START Input for this task
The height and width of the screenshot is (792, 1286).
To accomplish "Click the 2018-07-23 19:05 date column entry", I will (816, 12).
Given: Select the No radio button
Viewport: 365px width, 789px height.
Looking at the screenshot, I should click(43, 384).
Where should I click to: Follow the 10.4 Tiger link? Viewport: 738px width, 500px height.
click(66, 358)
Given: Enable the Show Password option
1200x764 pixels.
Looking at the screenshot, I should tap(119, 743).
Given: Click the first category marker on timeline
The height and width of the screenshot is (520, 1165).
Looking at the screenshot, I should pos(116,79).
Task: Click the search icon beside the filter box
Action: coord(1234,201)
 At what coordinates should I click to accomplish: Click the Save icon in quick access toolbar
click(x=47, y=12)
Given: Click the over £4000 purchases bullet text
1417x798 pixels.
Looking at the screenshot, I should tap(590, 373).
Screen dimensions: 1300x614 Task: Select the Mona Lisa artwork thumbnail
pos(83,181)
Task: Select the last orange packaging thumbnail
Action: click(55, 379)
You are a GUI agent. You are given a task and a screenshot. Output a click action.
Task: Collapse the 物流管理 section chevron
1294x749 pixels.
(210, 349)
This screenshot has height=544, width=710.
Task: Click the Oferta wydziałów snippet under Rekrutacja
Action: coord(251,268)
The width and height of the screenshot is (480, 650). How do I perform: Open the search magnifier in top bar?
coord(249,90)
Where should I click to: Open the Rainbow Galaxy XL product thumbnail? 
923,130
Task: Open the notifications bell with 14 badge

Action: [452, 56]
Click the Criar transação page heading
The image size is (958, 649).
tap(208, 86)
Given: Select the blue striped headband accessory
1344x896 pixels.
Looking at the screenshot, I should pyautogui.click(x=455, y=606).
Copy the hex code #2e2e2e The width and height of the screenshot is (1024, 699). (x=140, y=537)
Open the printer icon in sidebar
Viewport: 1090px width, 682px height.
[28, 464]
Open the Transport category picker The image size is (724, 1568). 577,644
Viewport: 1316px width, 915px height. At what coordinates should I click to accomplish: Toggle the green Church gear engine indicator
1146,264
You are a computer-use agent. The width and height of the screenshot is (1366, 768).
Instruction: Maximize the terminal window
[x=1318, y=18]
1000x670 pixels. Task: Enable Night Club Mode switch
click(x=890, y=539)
END Input for this task
**Work required**
Retype the material word for word. Add nothing to it.

**Result**
The height and width of the screenshot is (792, 1286).
To accomplish "Click the 2018-07-23 19:05 date column entry", I will (816, 12).
Given: Select the No radio button
Viewport: 365px width, 789px height.
Looking at the screenshot, I should click(43, 384).
Where should I click to: Follow the 10.4 Tiger link? Viewport: 738px width, 500px height.
click(66, 358)
Given: Enable the Show Password option
1200x764 pixels.
Looking at the screenshot, I should tap(119, 743).
Given: Click the first category marker on timeline
The height and width of the screenshot is (520, 1165).
Looking at the screenshot, I should pos(116,79).
Task: Click the search icon beside the filter box
Action: coord(1234,201)
 At what coordinates should I click to accomplish: Click the Save icon in quick access toolbar
click(x=47, y=12)
Given: Click the over £4000 purchases bullet text
1417x798 pixels.
Looking at the screenshot, I should tap(590, 373).
Screen dimensions: 1300x614 Task: Select the Mona Lisa artwork thumbnail
pos(83,181)
Task: Select the last orange packaging thumbnail
Action: click(55, 379)
You are a GUI agent. You are given a task and a screenshot. Output a click action.
Task: Collapse the 物流管理 section chevron
1294x749 pixels.
(210, 349)
This screenshot has height=544, width=710.
Task: Click the Oferta wydziałów snippet under Rekrutacja
Action: coord(251,268)
The width and height of the screenshot is (480, 650). How do I perform: Open the search magnifier in top bar?
coord(249,90)
Where should I click to: Open the Rainbow Galaxy XL product thumbnail? 
923,130
Task: Open the notifications bell with 14 badge

Action: [452, 56]
Click the Criar transação page heading
The image size is (958, 649).
tap(208, 86)
Given: Select the blue striped headband accessory
1344x896 pixels.
Looking at the screenshot, I should pyautogui.click(x=455, y=606).
Copy the hex code #2e2e2e The width and height of the screenshot is (1024, 699). (x=140, y=537)
Open the printer icon in sidebar
Viewport: 1090px width, 682px height.
[28, 464]
Open the Transport category picker The image size is (724, 1568). 577,644
Viewport: 1316px width, 915px height. At what coordinates should I click to accomplish: Toggle the green Church gear engine indicator
1146,264
You are a computer-use agent. The width and height of the screenshot is (1366, 768).
Instruction: Maximize the terminal window
[x=1318, y=18]
1000x670 pixels. Task: Enable Night Club Mode switch
click(x=890, y=539)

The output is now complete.